The LIS Program is pleased to announce that Jason Ford successfully defended his thesis on how Indigenous research methodologies can better inform information literacy. His abstract follows:
Instructional librarianship in public post-secondary institutions requires that librarians be responsive to a diversity of paradigms and student needs, including Indigenous contexts. Although constrained by institutional infrastructures, Indigenous research methodologies and epistemologies provide frameworks for Indigenous students and librarians to practice and support inquiry in ways that are responsive to their culturally- specific needs. Currently, research in library and information science about how Indigenous research methodologies and epistemologies can support academic librarianship is limited, especially concerning how Indigenous voices can inform information literacy as a whole. Using semi-structured interviews, 4 Indigenous LIS and academic professionals and an Apache-Comanche elder were interviewed to better understand how Indigenous voices can inform information literacy in the public academy.

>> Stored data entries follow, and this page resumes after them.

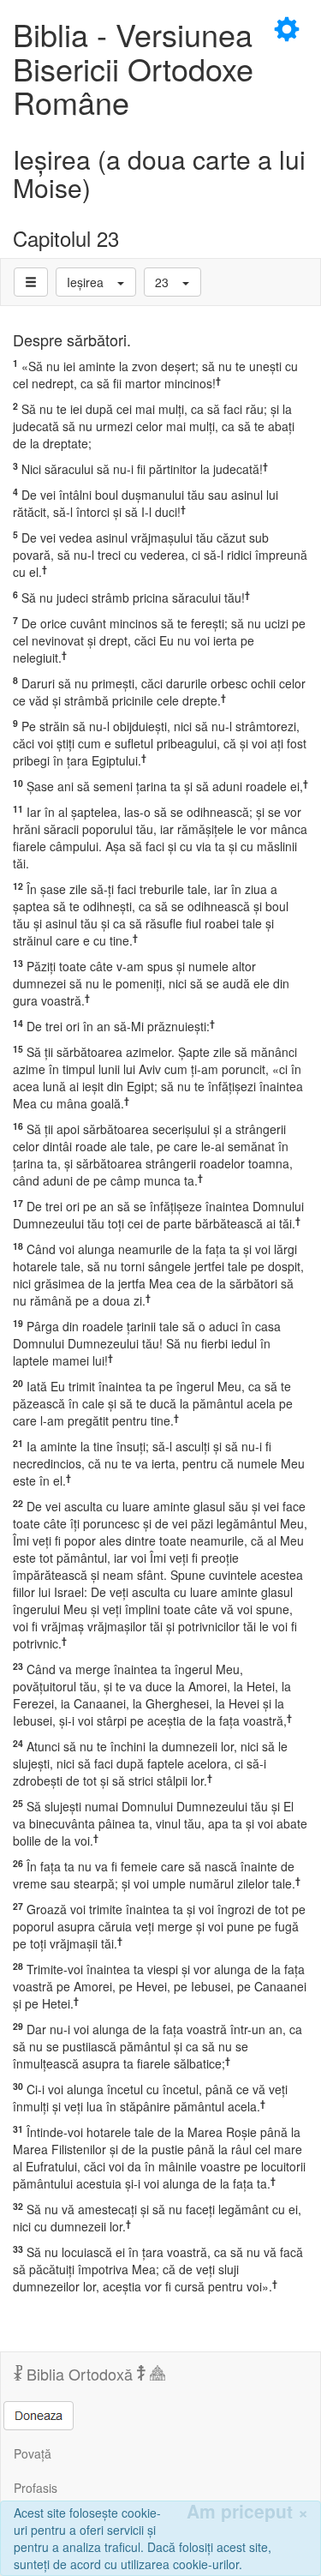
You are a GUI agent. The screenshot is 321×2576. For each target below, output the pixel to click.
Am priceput (247, 2511)
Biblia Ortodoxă (79, 2374)
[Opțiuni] (31, 282)
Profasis (35, 2487)
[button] (96, 282)
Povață (32, 2453)
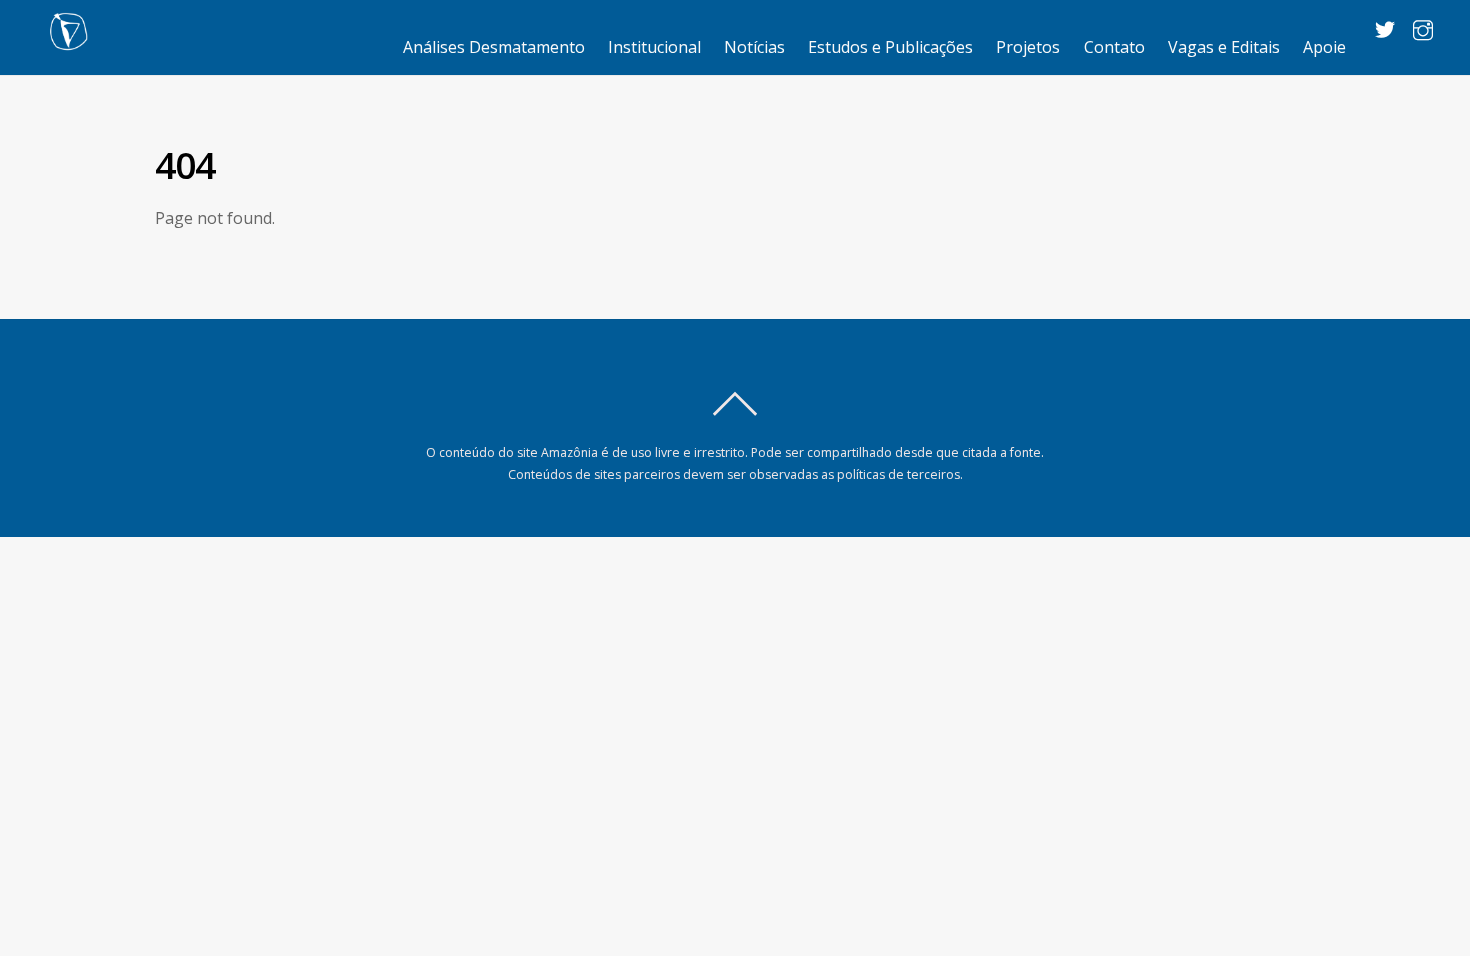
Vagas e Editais (1224, 47)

Responses were coded using thematic analysis, and results demonstrate that Indigenous voices can inform information literacy in consideration of relevancy, value neutrality, positionality, through being critical of hegemonic infrastructures including technology, prioritizing native voices, and centering relationality. This has implications in strategic planning, curriculum development, and informing social paradigms that support Indigenous people in post-secondary education while addressing modern issues for the good of the whole.
Committee: Tonia Sutherland (Chair), Meera Garud, Keahiahi LongCongratulations, Jason!